# Vorliegender Text
Grissemann: Stimmt, es läuft etwas entscheidend falsch.
Stermann: Es ist halt wie immer, dass man erst mit den Jahren gehört wird. Das Stichwort ist: Akzeptanz durch Penetranz. Wenn man einfach weitermacht, resignieren die Leute irgendwann einfach und nehmen dann halt an, dass etwas, das lange da, einfach da sein darf.

SN: Eigentlich ist das eine deprimierende Analyse.
Stermann: Nein, gar nicht. Als wir Anfang der 1990er- Jahre angefangen haben im ORF, sagten uns die Leute dort ja selbst, dass es Scheiße ist, was wir machen.
Grissemann: Nein. "Scheiße" haben sie nicht gesagt.
Stermann: Doch, das haben sie.
Grissemann: Auf jeden Fall haben sie gesagt, dass das, was wir machen, bestenfalls ein paar Tausend Leute interessiert. Jetzt schauen im Schnitt 250.000 zu.
Stermann: Was aber wirklich zählt, ist die relevante Zielgruppe. Da liegen wir bei 30, 35 Prozent. Davon kann Stefan Raab nur träumen. Wir sind ja wie "Wetten, dass ..?", als es noch keine Privatsender gab.

SN: Ihr anarchischer, harter Witz und Ihre nonsenshafte Hintergründigkeit sind also salonfähig?
Stermann: Das liegt aber nicht an uns, sondern an der Gesellschaft. Als wir anfingen, haben Harald Schmidt und auch Helge Schneider begonnen. Da fragt sich heute ja keiner mehr, ob das eine Berechtigung hat. In Österreich gab es so etwas nicht und wir haben diese klitzekleine Lücke geschlossen - damals im Radio. Was daraus werden kann, darüber dachte keiner nach. Wir sind ja ziellos. Wir haben halt so vor uns hingesendet. Und dann kam 1994 die Idee, wir sollten einmal auf eine Bühne, und das haben wir geschehen lassen, ohne weiter darüber nachzudenken.
Grissemann: Doch! Wir haben uns schon was überlegt. Du hast ein Hauskleid angehabt und ich ein hautenges Leopardenkostüm - ein erbarmungswürdiges Bild.
Stermann: ... und wir haben den Lugner eingeladen.
Grissemann: Genau. Der Lugner! Tiefer geht es tatsächlich nicht.

SN: Die Gäste bei "Willkommen Österreich" haben mehr Niveau.
Stermann: Am Anfang wollte keiner kommen, weil wir so einen schlechten Ruf hatten. Aber dann hat sich herumgesprochen, dass in der Sendung eine gute Atmosphäre herrscht - vor allem vorher und nachher. Und die Gäste sind auch wichtig, weil wir ja nichts mehr immer miteinander zu reden haben. Wir haben uns ja gar nichts mehr zu sagen.

# Aufgabenliste
1 > Gib aus dem Interview den Abschnitt wortgetreu wieder, beginnend bei "Stermann: Nein, gar" und endend bei "sie nicht gesagt.".
2 > In welchem Jahr kam laut dem Interview die Idee, einmal auf eine Bühne zu gehen?
3 > Knüpfe an das Interview mit Stermann und Grissemann an und setze es nach der letzten Zeile fort.
Das Material spielt hier keine Rolle.

# Rohdaten
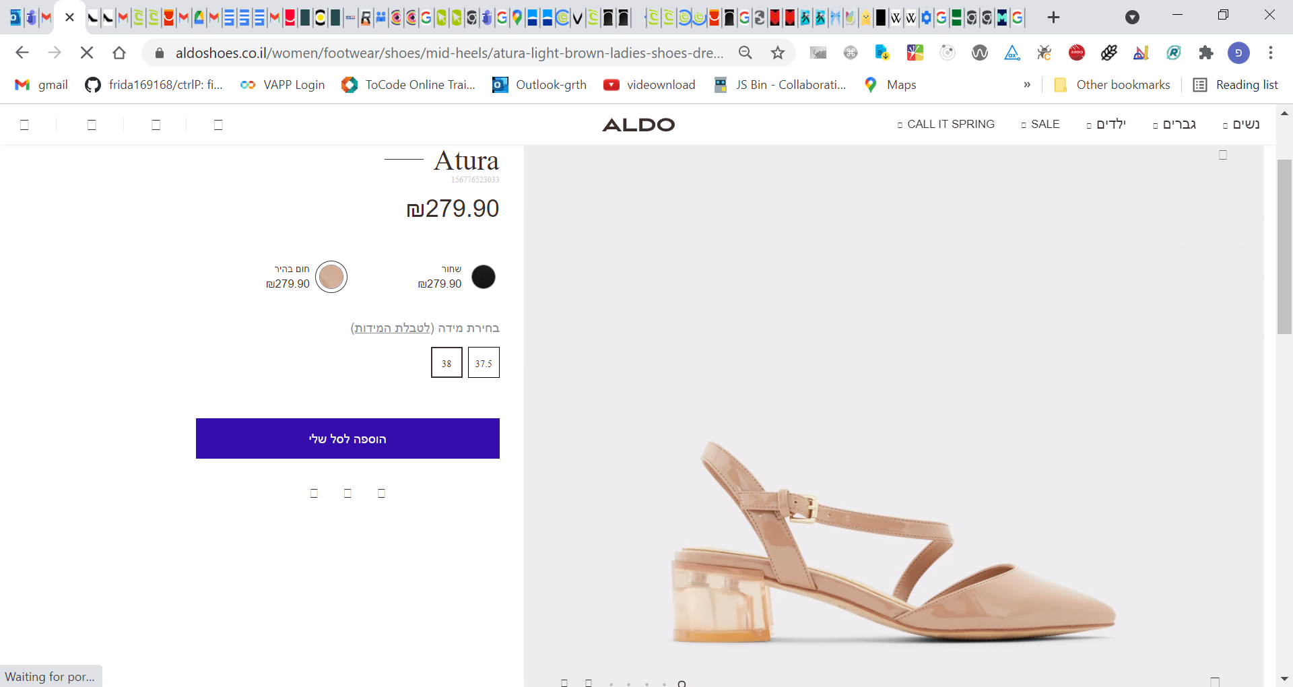Select shoe size 37.5

coord(484,363)
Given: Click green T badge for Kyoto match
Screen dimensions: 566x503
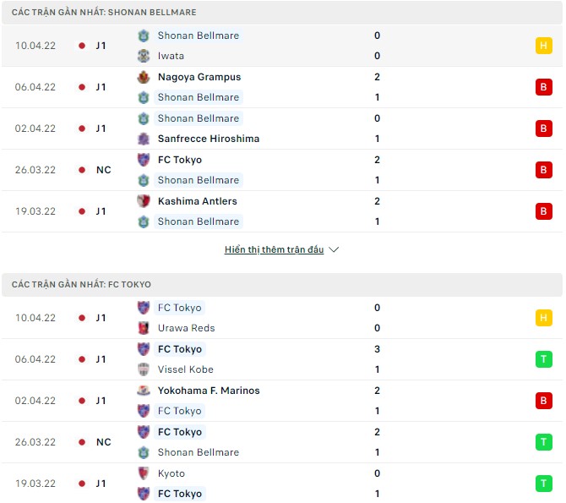Looking at the screenshot, I should [x=543, y=484].

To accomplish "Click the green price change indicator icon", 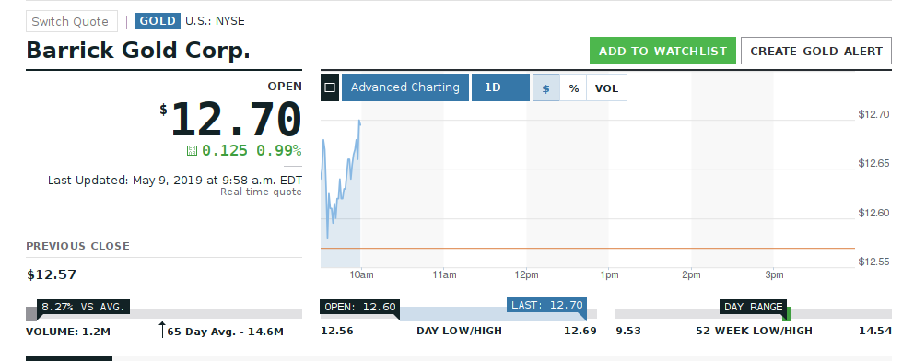I will click(192, 151).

# Endgültige Antworten
1 >
Stermann: Nein, gar nicht. Als wir Anfang der 1990er- Jahre angefangen haben im ORF, sagten uns die Leute dort ja selbst, dass es Scheiße ist, was wir machen.
Grissemann: Nein. "Scheiße" haben sie nicht gesagt.

2 > 1994.

3 >
Grissemann: Das Interessante an "Willkommen Österreich" ist, dass es seit ungefähr 130 Sendungen exakt gleich funktioniert. Zehn Witze. Zwischen den Gesprächen kommt Hermes. Russkaja spielen immer die gleiche Musik. Mich hat es schon überrascht, dass so ein simples Strickmuster so gut funktioniert.
Stermann: Wir wurden ja jahrelang vom Fernsehen gedemütigt. Wir sollten - immer wenn Reformen anstanden - Ideen und Konzepte abliefern. Das haben wir dann zwei, drei Mal gemacht - und es wurde immer abgelehnt. Dann haben wir es gelassen, weil wir uns vom Fernsehen doch nicht verarschen lassen. Die Angst-Sendung, aus der dann später "Willkommen Österreich" wurde, war auch gar nicht unsere Idee. Darum sind wir da nicht euphorisch herangegangen. Es war nicht unser Konzept. Das war alles so kompliziert aufgebaut. Wir waren dann sehr froh, als daraus eine ganz normale Sendung wurde. Das entspricht uns auch viel mehr.

SN: Das Einfache und Normale?
Grissemann: Ja, alles andere überfordert uns ja eh.
Stermann: Ich denke ja, dass der Wiedererkennungswert, die simple Struktur den Erfolg ausmachen. Da können sich die Leute dann darauf einlassen und müssen nicht jedes Mal schauen, wie die Form ist. Wenn der Grönemeyer sich jetzt da hinsetzt, kann man sich auf das Gespräch konzentrieren.
Grissemann: Nur dass ein Grönemeyer halt nur alle 100 Jahre kommt. In der Regel musst du mit Wetterlady Christa Kummer auskommen, wo du exakt überhaupt keine Fragen hast.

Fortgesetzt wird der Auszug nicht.